Written task: Render the listing from the line containing "Expand the 显示选项" through the line containing "tap(135, 105)" as a two-column CSV with columns input and output. Give one row per answer, with the answer in output and its accompanying text in input, each field in double quotes and line breaks replaced by spaces.

Records:

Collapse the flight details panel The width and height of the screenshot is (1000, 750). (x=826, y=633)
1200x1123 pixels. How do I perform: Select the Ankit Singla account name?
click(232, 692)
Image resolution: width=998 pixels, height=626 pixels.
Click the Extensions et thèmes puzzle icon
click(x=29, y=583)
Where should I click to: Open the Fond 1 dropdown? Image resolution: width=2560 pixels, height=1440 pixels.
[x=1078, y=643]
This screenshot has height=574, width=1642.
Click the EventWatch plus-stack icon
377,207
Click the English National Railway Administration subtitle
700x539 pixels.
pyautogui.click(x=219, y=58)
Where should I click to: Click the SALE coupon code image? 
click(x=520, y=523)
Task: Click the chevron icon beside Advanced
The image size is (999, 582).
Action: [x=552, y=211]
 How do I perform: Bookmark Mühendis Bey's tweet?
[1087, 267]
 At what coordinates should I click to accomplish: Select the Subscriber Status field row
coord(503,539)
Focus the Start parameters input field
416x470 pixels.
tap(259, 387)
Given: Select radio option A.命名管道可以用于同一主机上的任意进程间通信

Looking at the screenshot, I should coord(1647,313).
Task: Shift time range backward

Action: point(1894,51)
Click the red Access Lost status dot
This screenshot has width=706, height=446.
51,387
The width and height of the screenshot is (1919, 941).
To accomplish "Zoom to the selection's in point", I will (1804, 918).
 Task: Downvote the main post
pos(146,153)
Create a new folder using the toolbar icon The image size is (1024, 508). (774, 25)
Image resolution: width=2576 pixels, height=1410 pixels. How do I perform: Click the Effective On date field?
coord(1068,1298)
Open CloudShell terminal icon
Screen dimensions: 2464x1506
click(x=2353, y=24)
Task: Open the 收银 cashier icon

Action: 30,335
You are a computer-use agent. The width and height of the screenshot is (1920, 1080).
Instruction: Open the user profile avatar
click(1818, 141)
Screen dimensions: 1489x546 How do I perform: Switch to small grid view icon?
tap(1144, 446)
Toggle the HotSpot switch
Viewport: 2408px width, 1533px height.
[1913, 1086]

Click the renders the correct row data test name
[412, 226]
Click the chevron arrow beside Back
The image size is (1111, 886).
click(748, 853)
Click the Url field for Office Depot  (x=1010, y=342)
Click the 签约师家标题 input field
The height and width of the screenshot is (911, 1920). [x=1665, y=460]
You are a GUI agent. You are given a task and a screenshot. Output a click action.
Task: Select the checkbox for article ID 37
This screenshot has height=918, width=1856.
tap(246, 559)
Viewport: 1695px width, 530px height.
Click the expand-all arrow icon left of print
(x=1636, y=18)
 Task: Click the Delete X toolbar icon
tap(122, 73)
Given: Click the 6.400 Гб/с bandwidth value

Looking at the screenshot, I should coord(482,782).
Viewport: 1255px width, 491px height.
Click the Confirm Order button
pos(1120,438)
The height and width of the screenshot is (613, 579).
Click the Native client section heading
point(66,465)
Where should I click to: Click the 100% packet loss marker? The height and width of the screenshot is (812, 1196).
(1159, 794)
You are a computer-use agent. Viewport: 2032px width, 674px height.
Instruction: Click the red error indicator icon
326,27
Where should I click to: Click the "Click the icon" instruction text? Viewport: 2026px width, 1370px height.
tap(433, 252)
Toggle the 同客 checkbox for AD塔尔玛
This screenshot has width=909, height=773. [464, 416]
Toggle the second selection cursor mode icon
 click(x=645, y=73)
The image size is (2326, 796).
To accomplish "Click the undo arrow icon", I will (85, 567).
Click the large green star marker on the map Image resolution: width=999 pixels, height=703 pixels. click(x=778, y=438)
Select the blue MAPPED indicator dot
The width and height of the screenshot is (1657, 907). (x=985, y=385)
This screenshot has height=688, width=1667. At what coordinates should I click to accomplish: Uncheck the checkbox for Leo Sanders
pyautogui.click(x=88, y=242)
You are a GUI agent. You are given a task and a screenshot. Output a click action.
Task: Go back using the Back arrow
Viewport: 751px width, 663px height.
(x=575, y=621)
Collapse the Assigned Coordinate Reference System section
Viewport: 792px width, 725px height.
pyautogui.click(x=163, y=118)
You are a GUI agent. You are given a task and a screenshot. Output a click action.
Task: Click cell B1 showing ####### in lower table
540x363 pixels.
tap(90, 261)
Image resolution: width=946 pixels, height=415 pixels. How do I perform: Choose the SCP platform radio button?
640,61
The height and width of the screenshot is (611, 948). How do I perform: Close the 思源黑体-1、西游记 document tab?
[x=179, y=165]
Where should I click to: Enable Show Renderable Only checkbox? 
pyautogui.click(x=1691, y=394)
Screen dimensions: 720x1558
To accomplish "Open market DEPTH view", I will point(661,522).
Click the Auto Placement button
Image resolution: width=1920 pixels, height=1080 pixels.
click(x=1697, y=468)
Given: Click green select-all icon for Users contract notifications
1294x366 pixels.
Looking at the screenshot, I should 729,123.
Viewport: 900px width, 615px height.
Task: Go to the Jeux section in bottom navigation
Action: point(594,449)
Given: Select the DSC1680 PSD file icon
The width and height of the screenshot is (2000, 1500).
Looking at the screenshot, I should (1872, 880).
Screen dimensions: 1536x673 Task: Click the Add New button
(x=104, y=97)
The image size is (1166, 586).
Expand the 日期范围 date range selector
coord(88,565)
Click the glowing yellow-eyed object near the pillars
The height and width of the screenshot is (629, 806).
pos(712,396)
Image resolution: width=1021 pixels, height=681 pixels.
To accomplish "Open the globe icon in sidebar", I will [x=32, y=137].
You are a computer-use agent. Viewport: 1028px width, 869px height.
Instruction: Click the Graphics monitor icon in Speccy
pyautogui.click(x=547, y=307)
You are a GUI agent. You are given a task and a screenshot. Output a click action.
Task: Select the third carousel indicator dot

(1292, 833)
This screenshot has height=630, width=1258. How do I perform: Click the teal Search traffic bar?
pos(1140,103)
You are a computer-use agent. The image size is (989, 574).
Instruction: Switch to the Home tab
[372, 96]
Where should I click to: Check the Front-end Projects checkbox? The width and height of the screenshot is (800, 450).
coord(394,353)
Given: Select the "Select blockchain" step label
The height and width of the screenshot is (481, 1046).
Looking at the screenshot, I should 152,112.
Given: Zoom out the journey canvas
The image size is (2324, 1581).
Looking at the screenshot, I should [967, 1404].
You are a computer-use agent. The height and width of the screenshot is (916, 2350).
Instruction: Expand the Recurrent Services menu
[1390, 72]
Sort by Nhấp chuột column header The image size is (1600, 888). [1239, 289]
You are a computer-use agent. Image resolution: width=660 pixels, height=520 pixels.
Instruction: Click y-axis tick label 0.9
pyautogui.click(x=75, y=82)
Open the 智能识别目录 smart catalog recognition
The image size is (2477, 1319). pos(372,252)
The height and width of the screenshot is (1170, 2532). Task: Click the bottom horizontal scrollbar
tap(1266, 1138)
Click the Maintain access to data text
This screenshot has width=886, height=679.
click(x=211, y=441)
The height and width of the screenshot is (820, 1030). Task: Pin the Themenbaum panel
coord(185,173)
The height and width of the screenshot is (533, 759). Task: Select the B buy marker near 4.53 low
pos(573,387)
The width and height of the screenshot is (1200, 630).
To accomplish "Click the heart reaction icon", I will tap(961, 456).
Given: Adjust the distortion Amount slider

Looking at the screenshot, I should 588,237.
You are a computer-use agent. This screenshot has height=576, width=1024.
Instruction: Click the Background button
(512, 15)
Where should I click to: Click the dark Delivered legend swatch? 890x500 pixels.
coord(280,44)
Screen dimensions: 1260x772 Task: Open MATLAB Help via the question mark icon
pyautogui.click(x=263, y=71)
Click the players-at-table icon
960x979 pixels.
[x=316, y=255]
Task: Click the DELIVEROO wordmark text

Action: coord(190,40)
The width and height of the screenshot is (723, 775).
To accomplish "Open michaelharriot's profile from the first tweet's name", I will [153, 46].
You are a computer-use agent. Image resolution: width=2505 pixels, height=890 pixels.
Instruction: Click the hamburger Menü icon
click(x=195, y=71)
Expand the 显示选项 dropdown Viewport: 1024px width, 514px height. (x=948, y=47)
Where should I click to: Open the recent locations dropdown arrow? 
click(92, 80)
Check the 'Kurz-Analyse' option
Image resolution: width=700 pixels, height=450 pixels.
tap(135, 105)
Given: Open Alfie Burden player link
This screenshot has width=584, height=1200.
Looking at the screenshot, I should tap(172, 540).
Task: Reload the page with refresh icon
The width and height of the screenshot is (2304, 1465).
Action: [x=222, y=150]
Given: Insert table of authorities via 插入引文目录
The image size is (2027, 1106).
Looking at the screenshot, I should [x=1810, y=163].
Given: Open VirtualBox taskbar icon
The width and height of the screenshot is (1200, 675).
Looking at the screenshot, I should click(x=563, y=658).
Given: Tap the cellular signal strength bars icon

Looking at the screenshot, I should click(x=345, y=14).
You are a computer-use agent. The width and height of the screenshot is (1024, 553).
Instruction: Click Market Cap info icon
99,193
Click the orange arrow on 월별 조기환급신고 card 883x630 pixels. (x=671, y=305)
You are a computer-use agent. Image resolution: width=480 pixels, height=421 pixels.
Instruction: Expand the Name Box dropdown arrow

Solution to this task:
input,output
"Expand the 显示选项 dropdown Viewport: 1024px width, 514px height.","(x=948, y=47)"
"Where should I click to: Open the recent locations dropdown arrow?","click(92, 80)"
"Check the 'Kurz-Analyse' option Image resolution: width=700 pixels, height=450 pixels.","tap(135, 105)"